━━ Data extracts ━━
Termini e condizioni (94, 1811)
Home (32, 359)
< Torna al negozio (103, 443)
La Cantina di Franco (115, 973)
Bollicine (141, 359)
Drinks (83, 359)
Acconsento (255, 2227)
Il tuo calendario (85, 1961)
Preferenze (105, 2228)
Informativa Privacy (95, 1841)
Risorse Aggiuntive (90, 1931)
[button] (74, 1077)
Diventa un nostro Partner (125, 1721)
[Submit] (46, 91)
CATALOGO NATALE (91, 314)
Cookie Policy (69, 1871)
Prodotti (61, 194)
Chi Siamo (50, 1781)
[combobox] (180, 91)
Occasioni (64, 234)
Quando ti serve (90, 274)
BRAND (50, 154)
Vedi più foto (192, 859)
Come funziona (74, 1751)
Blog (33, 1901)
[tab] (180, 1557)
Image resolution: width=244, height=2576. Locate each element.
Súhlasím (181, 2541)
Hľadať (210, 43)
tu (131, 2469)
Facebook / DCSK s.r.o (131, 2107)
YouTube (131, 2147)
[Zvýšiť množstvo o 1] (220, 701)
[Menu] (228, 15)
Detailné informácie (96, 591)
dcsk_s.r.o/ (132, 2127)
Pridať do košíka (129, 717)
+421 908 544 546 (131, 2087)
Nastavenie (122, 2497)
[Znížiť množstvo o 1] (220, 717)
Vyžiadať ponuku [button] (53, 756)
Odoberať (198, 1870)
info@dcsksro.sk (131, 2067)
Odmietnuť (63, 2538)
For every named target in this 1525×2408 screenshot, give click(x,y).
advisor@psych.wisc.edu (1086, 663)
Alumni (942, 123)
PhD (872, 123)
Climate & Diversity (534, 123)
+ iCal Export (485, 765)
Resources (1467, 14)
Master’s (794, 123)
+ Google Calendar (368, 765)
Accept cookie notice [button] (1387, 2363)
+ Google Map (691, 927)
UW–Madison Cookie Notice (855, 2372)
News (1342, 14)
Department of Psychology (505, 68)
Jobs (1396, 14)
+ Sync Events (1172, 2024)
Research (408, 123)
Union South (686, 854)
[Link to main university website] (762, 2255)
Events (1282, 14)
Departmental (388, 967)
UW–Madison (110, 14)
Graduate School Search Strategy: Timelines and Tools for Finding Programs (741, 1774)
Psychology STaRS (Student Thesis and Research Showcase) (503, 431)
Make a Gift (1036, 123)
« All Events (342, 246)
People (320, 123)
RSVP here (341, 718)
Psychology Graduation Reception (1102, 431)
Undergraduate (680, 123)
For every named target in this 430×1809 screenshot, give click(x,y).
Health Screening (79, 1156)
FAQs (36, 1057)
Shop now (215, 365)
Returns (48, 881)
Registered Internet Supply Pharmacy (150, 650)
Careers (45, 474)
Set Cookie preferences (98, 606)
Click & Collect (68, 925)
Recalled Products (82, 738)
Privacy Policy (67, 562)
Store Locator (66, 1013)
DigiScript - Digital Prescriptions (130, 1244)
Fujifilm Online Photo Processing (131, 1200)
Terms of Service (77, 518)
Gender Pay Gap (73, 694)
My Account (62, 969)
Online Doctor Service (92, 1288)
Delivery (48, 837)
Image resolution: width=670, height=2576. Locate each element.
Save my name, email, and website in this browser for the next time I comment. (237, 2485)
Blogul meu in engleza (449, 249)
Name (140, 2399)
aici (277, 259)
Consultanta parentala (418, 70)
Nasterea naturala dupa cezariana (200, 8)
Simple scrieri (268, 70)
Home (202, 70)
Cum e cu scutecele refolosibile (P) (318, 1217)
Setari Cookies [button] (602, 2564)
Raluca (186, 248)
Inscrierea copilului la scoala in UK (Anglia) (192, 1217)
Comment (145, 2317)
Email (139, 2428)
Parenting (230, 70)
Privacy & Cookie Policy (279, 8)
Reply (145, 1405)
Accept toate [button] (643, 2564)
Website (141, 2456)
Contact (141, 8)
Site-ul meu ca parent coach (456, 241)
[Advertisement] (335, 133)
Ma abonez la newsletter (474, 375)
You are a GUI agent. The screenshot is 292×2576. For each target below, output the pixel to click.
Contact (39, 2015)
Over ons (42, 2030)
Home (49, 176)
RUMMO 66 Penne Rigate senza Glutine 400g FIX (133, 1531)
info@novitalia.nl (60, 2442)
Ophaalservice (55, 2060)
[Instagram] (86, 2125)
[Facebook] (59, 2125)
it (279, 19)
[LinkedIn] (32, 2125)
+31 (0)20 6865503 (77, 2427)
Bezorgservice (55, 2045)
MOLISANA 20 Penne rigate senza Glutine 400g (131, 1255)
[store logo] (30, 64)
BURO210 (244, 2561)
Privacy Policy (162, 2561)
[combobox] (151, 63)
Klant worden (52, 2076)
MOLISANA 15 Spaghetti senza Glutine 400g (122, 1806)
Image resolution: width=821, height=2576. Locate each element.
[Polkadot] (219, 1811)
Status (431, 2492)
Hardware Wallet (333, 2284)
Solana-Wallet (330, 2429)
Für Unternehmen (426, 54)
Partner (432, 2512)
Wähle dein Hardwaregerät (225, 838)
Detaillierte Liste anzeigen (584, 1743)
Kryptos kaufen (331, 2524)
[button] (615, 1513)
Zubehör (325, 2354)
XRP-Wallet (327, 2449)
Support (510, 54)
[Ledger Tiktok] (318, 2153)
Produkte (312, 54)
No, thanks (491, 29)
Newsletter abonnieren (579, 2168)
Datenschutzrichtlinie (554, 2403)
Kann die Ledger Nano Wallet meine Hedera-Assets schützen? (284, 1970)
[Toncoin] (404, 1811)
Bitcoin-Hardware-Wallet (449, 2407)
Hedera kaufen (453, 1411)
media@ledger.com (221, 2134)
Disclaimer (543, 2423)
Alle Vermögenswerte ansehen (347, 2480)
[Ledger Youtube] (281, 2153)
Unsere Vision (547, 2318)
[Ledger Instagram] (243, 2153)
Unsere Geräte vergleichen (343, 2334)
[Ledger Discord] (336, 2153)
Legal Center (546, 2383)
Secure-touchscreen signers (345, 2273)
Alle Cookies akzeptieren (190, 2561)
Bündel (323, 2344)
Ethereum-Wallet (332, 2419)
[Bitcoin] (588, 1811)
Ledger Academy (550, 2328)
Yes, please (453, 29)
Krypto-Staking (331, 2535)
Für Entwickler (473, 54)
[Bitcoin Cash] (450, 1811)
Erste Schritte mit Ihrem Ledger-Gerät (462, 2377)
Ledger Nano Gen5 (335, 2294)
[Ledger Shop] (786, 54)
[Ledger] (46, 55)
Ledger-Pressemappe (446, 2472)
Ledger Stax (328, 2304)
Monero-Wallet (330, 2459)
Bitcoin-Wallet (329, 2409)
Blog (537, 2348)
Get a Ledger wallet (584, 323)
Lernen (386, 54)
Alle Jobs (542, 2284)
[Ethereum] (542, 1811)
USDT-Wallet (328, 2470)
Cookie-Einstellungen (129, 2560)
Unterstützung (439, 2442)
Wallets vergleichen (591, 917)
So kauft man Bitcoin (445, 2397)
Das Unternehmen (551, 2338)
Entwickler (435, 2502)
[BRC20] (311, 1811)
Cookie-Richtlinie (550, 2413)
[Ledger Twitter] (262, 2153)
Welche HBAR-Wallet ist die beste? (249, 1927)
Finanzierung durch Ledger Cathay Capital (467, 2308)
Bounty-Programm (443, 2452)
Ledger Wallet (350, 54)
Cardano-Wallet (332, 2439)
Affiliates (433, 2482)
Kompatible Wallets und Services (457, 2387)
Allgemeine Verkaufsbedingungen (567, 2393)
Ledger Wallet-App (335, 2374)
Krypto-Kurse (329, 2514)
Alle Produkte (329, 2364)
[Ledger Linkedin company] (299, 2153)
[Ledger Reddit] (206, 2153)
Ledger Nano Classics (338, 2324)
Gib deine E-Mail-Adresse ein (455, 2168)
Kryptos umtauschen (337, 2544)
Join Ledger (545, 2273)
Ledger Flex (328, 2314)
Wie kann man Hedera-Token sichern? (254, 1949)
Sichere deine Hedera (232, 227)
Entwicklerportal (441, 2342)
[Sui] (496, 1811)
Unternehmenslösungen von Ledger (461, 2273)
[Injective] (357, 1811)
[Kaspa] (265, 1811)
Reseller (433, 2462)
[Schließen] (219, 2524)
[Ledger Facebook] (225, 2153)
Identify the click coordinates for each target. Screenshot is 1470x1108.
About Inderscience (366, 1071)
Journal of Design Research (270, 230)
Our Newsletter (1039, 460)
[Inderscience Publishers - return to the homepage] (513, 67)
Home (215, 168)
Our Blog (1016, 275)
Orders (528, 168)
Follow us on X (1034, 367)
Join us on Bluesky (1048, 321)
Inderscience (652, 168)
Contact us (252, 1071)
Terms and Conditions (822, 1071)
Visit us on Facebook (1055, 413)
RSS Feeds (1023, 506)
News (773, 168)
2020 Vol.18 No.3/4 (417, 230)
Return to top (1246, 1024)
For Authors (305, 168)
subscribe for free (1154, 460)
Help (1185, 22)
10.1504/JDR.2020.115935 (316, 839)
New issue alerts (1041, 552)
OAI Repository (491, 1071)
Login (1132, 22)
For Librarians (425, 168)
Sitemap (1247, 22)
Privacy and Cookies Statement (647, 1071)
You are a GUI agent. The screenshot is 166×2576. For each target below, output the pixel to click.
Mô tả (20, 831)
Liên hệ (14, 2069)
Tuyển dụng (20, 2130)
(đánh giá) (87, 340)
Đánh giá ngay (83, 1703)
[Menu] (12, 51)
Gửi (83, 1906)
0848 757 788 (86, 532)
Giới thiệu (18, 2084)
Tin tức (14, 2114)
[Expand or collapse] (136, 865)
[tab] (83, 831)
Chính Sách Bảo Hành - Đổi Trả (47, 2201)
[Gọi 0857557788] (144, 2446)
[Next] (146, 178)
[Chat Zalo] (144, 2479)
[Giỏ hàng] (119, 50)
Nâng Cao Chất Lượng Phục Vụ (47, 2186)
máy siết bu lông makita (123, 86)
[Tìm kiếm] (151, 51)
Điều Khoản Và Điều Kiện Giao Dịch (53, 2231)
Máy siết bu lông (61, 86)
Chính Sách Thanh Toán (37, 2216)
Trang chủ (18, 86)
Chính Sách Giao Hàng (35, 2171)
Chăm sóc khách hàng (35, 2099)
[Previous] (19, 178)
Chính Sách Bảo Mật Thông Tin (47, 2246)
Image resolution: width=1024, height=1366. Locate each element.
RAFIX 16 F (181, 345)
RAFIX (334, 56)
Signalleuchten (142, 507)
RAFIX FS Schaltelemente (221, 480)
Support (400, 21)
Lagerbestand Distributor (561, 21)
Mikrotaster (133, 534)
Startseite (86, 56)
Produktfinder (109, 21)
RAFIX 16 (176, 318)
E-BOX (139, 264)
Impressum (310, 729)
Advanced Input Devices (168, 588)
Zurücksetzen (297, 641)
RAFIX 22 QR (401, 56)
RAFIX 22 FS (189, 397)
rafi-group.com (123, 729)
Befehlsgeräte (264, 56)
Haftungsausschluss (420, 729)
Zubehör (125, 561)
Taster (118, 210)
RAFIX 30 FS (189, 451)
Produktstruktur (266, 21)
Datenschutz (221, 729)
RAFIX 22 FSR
━━━
> _Assignment_
Copy out precisely the lines from the line with "[Ethereum] (542, 1811)" to the line with "Finanzierung durch Ledger" in the material above, including those two lines and omitting all the rest.

> _Solution to this problem_
[Ethereum] (542, 1811)
USDT-Wallet (328, 2470)
Cookie-Einstellungen (129, 2560)
Unterstützung (439, 2442)
Wallets vergleichen (591, 917)
So kauft man Bitcoin (445, 2397)
Das Unternehmen (551, 2338)
Entwickler (435, 2502)
[BRC20] (311, 1811)
Cookie-Richtlinie (550, 2413)
[Ledger Twitter] (262, 2153)
Welche HBAR-Wallet ist die beste? (249, 1927)
Finanzierung durch Ledger Cathay Capital (467, 2308)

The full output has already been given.